• Community members from Mangaung gathered at Mangaung Primary School to commemorate Child Protection Week 2024, focusing on raising awareness about children’s rights and holistic needs.
  • The gathering highlighted the consequences of bullying, featuring a brave testimony from 13-year-old *Dineo, who shared her regret over her past actions and the impact on her education.
  • Organised by Winkie Direko Child and Youth Care Centre, the gathering also included various services and programmes aimed at supporting children in conflict with the law and promoting positive behaviour among learners.

Community members from Mangaung, Batho Location, and surrounding areas converged at Mangaung Primary School to commemorate the 2024 Child Protection Week (CPW).

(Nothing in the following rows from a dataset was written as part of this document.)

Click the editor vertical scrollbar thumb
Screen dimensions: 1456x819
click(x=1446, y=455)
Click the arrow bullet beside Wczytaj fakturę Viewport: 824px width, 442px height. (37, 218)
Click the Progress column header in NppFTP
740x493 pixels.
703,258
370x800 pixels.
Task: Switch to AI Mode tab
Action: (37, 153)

The gathering aimed to create and lead a people-centred society by raising awareness about how the government provides for children’s holistic needs and protects children’s rights 30 years on.

One major highlight by South African Police Services (SAPS) was how they handled cases of bullying and created awareness of the consequences of bullying other children. A girl from one of the primary schools, *Dineo, bravely faced her peers to share her story. *Dineo, who is 13 years old, used to bully other children, which affected her studies. She is now supposed to be in secondary school with the learners she used to bully, but she was misled by other students from other schools. *Dineo regrets her actions, including taking other learners’ lunch boxes and money, as well as beating them because she had the protection of her friends who also bullied other students.

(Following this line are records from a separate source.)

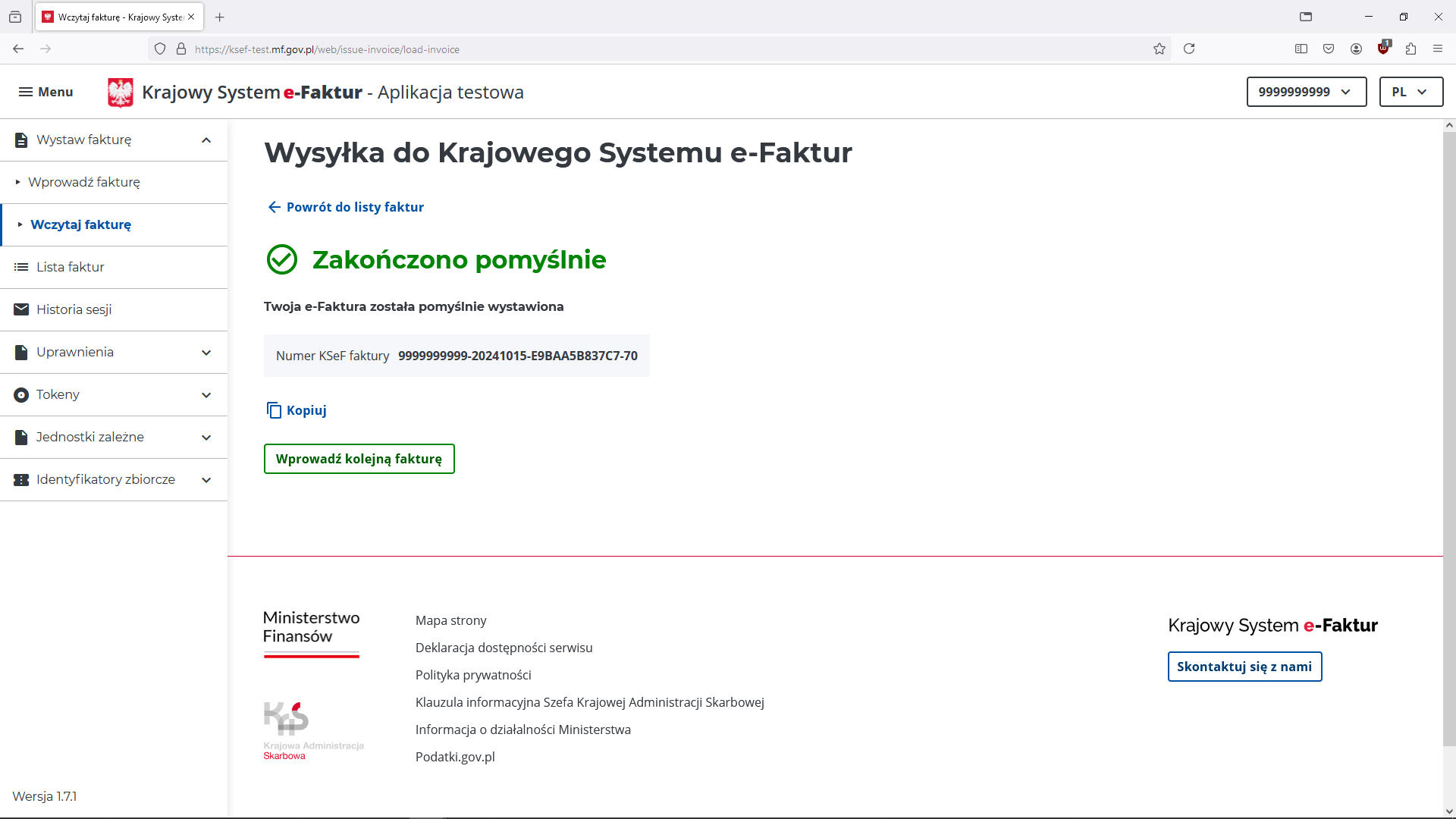Click the address bar URL field

point(327,49)
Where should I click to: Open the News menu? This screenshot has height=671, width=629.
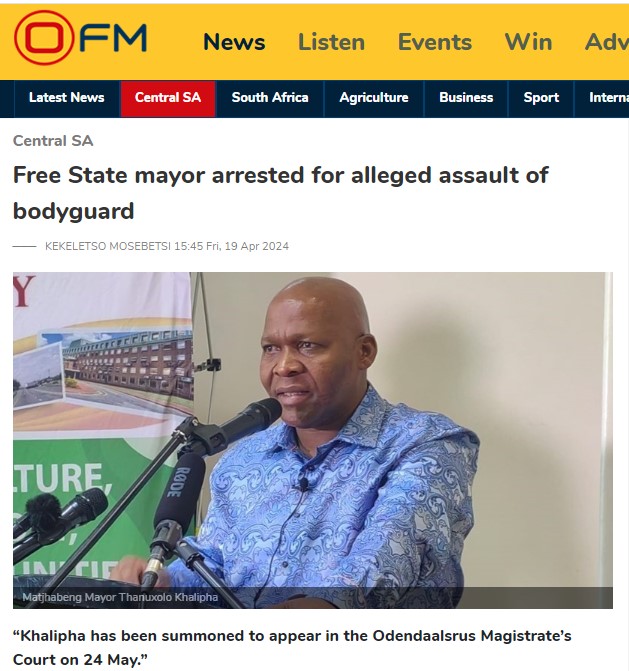(234, 42)
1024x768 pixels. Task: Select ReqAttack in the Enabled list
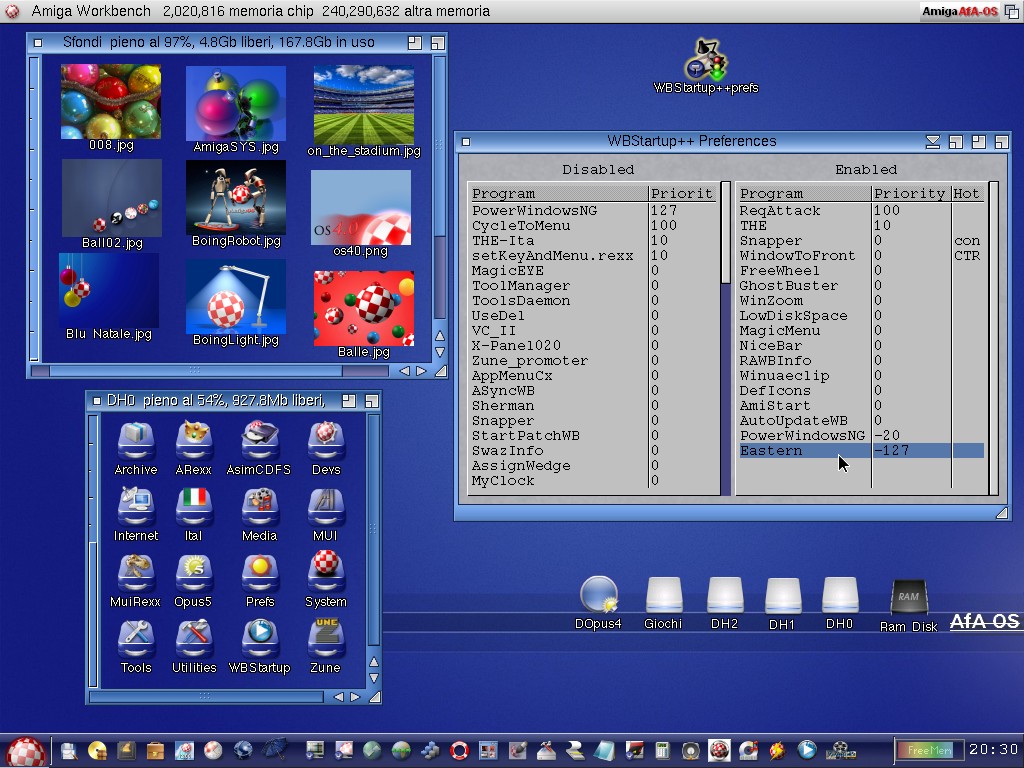click(780, 211)
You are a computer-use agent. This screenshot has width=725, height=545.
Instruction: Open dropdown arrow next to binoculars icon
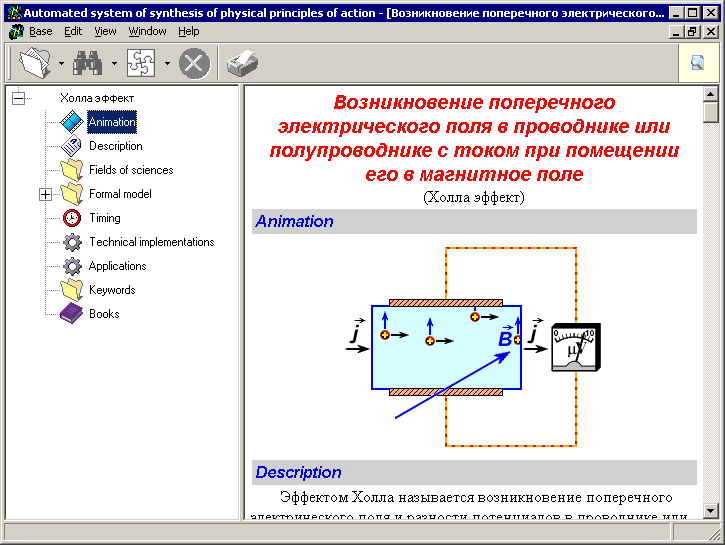114,65
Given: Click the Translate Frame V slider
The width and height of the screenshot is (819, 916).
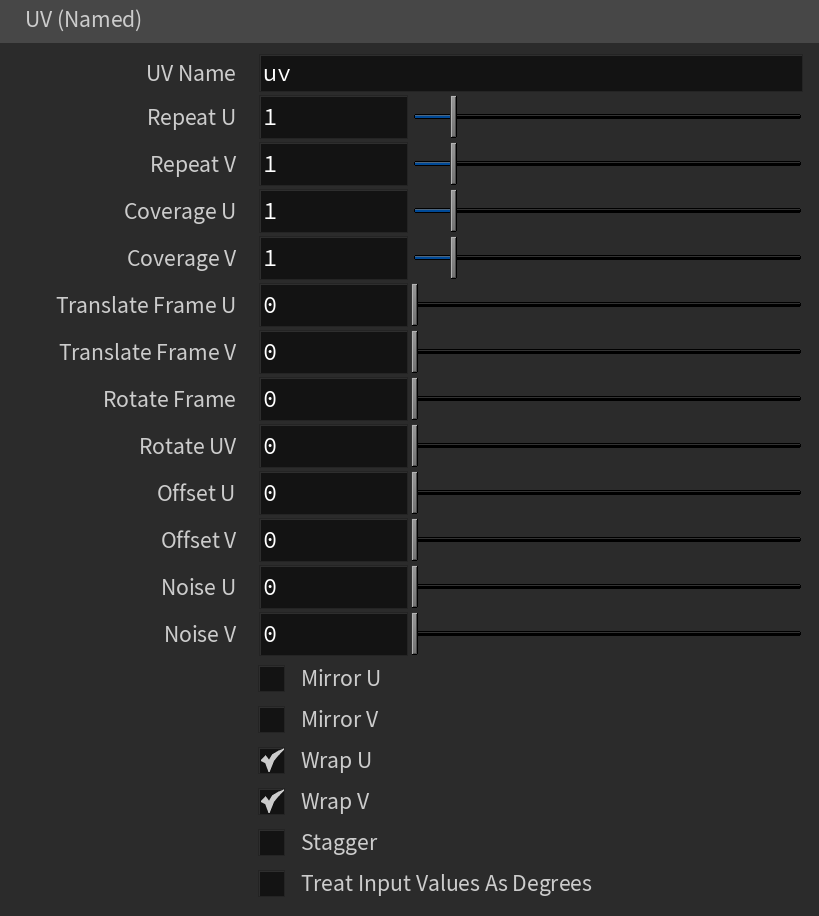Looking at the screenshot, I should tap(608, 352).
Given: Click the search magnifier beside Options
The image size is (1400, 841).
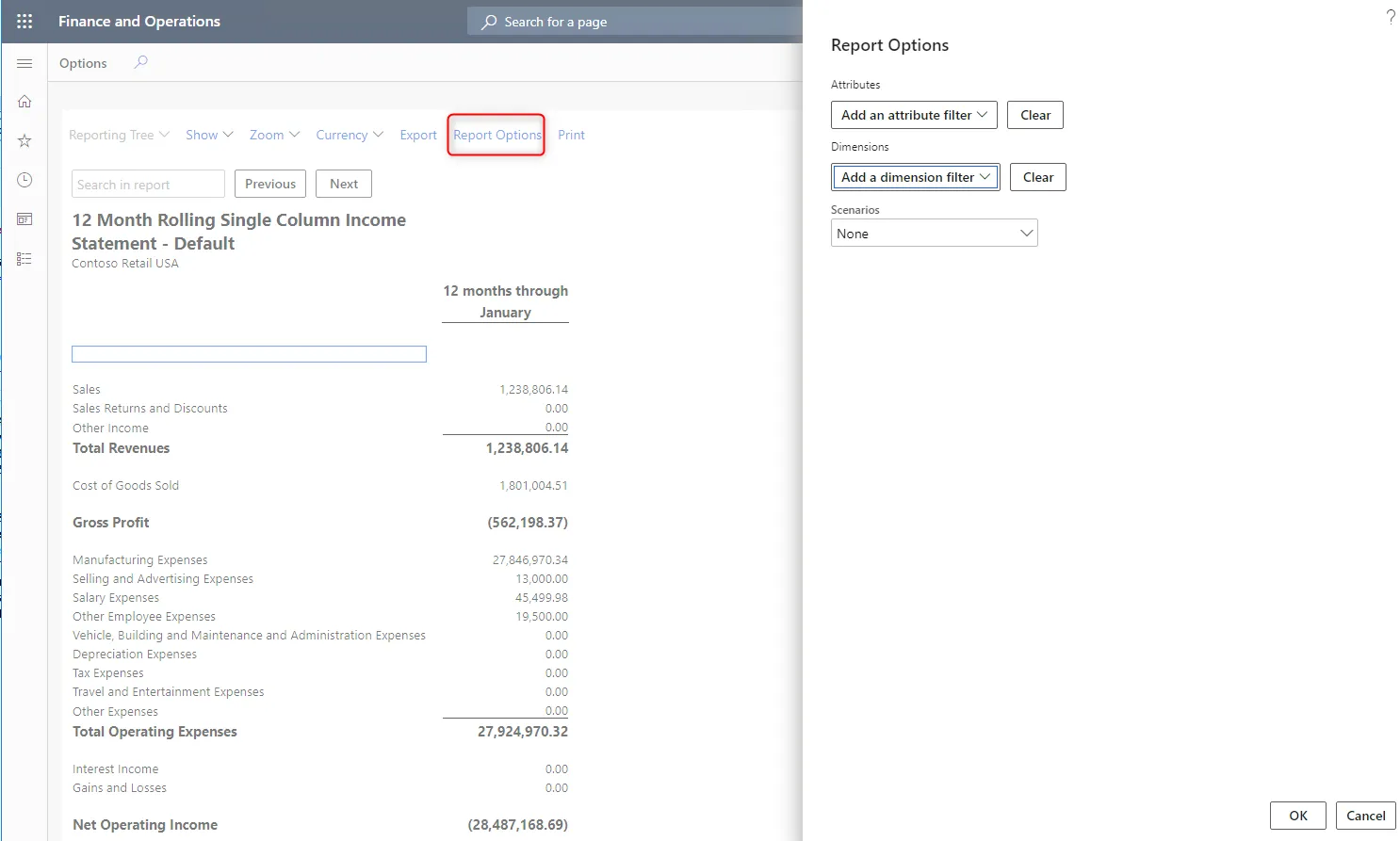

The gathering was organised by Winkie Direko Child and Youth Care Centre, which provides the Secure Care Programme and services for children in conflict with the law between the ages of 14 and 17. 

The centre offers various services:

  • Custodial care and support for awaiting trial detainees (provision of clothing, toiletries, and bedding)
  • Child and Youth Care Services (life skills, developmental programmes, religious services, and art and cultural activities)
  • Health Care Services (health assessments, health talks, education, in-house nursing care and treatment, and referral to external health facilities)
  • Social Work services (assessments, court support, emotional support, therapeutic services and activities, and referral)
  • Educational Services (English language and communication literacy, computer literacy, and basic numeracy skills)
  • Meal and food nutrition services (serving five meals per child per day)
  • Administration support and auxiliary service
  • In-house security services
  • Housekeeping, laundry, and grounds maintenance services

The social workers from Winkie Direko Child and Youth Care Centre, Puleng Magalane and Thokozile Lebusho, identified the challenges experienced by children from Batho Location. They decided to group Batho Primary, Phahamisang, and Mangaung primary schools to raise awareness for learners who transgress the law and end up at the youth care centre. Free State Care in Action social workers also supported the gathering as stakeholders dealing with cases of children in conflict with the law.

One of the speakers, Dr Buka Koto, addressed the issue of bystanders encouraging fights and highlighted the consequences. She shared her experiences from one of the hospitals in Thabo Mofutsanyana, where she treats many learners involved in fights resulting in stab wounds. Dr Koto also raised awareness about the legal consequences of minors engaging in sexual relations, where boys or girls 15 years or older can be charged for impregnating young girls. She emphasised the importance of protecting their bodies to avoid affecting their development.

The children participated in various activities designed to alert them to behaviours that could lead to incarceration and how to avoid such situations.